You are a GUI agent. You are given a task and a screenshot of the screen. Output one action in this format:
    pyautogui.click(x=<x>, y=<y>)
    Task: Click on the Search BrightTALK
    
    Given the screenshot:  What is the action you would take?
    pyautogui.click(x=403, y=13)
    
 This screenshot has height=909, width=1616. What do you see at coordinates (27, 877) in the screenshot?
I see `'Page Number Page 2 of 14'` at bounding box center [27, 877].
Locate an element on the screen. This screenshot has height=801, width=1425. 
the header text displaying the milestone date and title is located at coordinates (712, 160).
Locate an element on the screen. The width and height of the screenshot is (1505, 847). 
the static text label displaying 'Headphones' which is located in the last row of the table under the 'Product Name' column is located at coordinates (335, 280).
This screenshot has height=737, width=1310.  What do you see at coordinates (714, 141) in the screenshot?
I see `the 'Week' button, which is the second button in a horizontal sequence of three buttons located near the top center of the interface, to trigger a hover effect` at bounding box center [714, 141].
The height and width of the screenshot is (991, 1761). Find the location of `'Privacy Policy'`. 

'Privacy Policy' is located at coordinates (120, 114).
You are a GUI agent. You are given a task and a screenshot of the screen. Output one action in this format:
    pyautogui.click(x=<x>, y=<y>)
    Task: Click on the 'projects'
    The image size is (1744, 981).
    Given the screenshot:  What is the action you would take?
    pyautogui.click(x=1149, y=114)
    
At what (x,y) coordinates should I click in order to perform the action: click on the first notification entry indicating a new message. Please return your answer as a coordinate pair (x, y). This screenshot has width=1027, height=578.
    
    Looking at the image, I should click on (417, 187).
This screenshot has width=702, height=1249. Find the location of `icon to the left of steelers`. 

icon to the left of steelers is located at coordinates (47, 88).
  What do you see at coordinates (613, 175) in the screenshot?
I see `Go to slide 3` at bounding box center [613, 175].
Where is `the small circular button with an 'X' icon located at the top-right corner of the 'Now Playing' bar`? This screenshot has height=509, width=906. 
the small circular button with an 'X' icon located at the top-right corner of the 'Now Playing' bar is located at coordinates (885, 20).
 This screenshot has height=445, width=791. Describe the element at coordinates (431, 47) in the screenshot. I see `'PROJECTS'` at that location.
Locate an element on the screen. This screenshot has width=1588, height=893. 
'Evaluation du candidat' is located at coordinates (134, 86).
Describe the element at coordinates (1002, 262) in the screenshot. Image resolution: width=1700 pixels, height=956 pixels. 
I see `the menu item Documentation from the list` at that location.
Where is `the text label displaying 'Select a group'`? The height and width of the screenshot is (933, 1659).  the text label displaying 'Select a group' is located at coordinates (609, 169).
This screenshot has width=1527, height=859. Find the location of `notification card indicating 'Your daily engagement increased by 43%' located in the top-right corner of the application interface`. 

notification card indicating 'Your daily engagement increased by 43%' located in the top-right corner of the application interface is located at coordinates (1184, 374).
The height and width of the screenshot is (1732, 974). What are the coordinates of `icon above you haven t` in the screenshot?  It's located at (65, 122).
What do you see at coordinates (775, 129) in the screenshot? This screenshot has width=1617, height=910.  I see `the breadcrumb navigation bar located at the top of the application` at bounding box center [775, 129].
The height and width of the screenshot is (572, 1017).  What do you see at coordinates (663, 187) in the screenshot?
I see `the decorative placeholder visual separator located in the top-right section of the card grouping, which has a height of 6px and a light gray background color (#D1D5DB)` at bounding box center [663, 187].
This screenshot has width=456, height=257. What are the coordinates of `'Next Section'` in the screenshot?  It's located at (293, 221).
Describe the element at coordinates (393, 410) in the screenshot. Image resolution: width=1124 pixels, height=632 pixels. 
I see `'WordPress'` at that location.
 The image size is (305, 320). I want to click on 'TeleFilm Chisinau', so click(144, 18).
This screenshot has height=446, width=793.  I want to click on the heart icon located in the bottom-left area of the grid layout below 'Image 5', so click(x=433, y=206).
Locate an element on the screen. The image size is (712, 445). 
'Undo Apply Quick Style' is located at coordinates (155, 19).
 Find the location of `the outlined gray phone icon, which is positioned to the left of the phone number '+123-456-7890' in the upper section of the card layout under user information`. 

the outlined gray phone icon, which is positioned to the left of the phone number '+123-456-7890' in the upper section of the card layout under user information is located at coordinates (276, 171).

### [WORK TO COMPLETE]
Rewrite all of the lines above, swapping "GUI agent" for "desktop assistant" and leaving everything else unchanged.

### [SOLUTION FOR THIS PROBLEM]
You are a desktop assistant. You are given a task and a screenshot of the screen. Output one action in this format:
    pyautogui.click(x=<x>, y=<y>)
    Task: Click on the Search BrightTALK
    
    Given the screenshot:  What is the action you would take?
    pyautogui.click(x=403, y=13)
    
 This screenshot has height=909, width=1616. What do you see at coordinates (27, 877) in the screenshot?
I see `'Page Number Page 2 of 14'` at bounding box center [27, 877].
Locate an element on the screen. This screenshot has height=801, width=1425. 
the header text displaying the milestone date and title is located at coordinates (712, 160).
Locate an element on the screen. The width and height of the screenshot is (1505, 847). 
the static text label displaying 'Headphones' which is located in the last row of the table under the 'Product Name' column is located at coordinates (335, 280).
This screenshot has height=737, width=1310.  What do you see at coordinates (714, 141) in the screenshot?
I see `the 'Week' button, which is the second button in a horizontal sequence of three buttons located near the top center of the interface, to trigger a hover effect` at bounding box center [714, 141].
The height and width of the screenshot is (991, 1761). Find the location of `'Privacy Policy'`. 

'Privacy Policy' is located at coordinates (120, 114).
You are a desktop assistant. You are given a task and a screenshot of the screen. Output one action in this format:
    pyautogui.click(x=<x>, y=<y>)
    Task: Click on the 'projects'
    The image size is (1744, 981).
    Given the screenshot:  What is the action you would take?
    pyautogui.click(x=1149, y=114)
    
At what (x,y) coordinates should I click in order to perform the action: click on the first notification entry indicating a new message. Please return your answer as a coordinate pair (x, y). This screenshot has width=1027, height=578.
    
    Looking at the image, I should click on (417, 187).
This screenshot has width=702, height=1249. Find the location of `icon to the left of steelers`. 

icon to the left of steelers is located at coordinates (47, 88).
  What do you see at coordinates (613, 175) in the screenshot?
I see `Go to slide 3` at bounding box center [613, 175].
Where is `the small circular button with an 'X' icon located at the top-right corner of the 'Now Playing' bar`? This screenshot has height=509, width=906. 
the small circular button with an 'X' icon located at the top-right corner of the 'Now Playing' bar is located at coordinates (885, 20).
 This screenshot has height=445, width=791. Describe the element at coordinates (431, 47) in the screenshot. I see `'PROJECTS'` at that location.
Locate an element on the screen. This screenshot has width=1588, height=893. 
'Evaluation du candidat' is located at coordinates (134, 86).
Describe the element at coordinates (1002, 262) in the screenshot. Image resolution: width=1700 pixels, height=956 pixels. 
I see `the menu item Documentation from the list` at that location.
Where is `the text label displaying 'Select a group'`? The height and width of the screenshot is (933, 1659).  the text label displaying 'Select a group' is located at coordinates (609, 169).
This screenshot has width=1527, height=859. Find the location of `notification card indicating 'Your daily engagement increased by 43%' located in the top-right corner of the application interface`. 

notification card indicating 'Your daily engagement increased by 43%' located in the top-right corner of the application interface is located at coordinates (1184, 374).
The height and width of the screenshot is (1732, 974). What are the coordinates of `icon above you haven t` in the screenshot?  It's located at (65, 122).
What do you see at coordinates (775, 129) in the screenshot? This screenshot has width=1617, height=910.  I see `the breadcrumb navigation bar located at the top of the application` at bounding box center [775, 129].
The height and width of the screenshot is (572, 1017).  What do you see at coordinates (663, 187) in the screenshot?
I see `the decorative placeholder visual separator located in the top-right section of the card grouping, which has a height of 6px and a light gray background color (#D1D5DB)` at bounding box center [663, 187].
This screenshot has width=456, height=257. What are the coordinates of `'Next Section'` in the screenshot?  It's located at (293, 221).
Describe the element at coordinates (393, 410) in the screenshot. Image resolution: width=1124 pixels, height=632 pixels. 
I see `'WordPress'` at that location.
 The image size is (305, 320). I want to click on 'TeleFilm Chisinau', so click(144, 18).
This screenshot has height=446, width=793.  I want to click on the heart icon located in the bottom-left area of the grid layout below 'Image 5', so click(x=433, y=206).
Locate an element on the screen. The image size is (712, 445). 
'Undo Apply Quick Style' is located at coordinates (155, 19).
 Find the location of `the outlined gray phone icon, which is positioned to the left of the phone number '+123-456-7890' in the upper section of the card layout under user information`. 

the outlined gray phone icon, which is positioned to the left of the phone number '+123-456-7890' in the upper section of the card layout under user information is located at coordinates (276, 171).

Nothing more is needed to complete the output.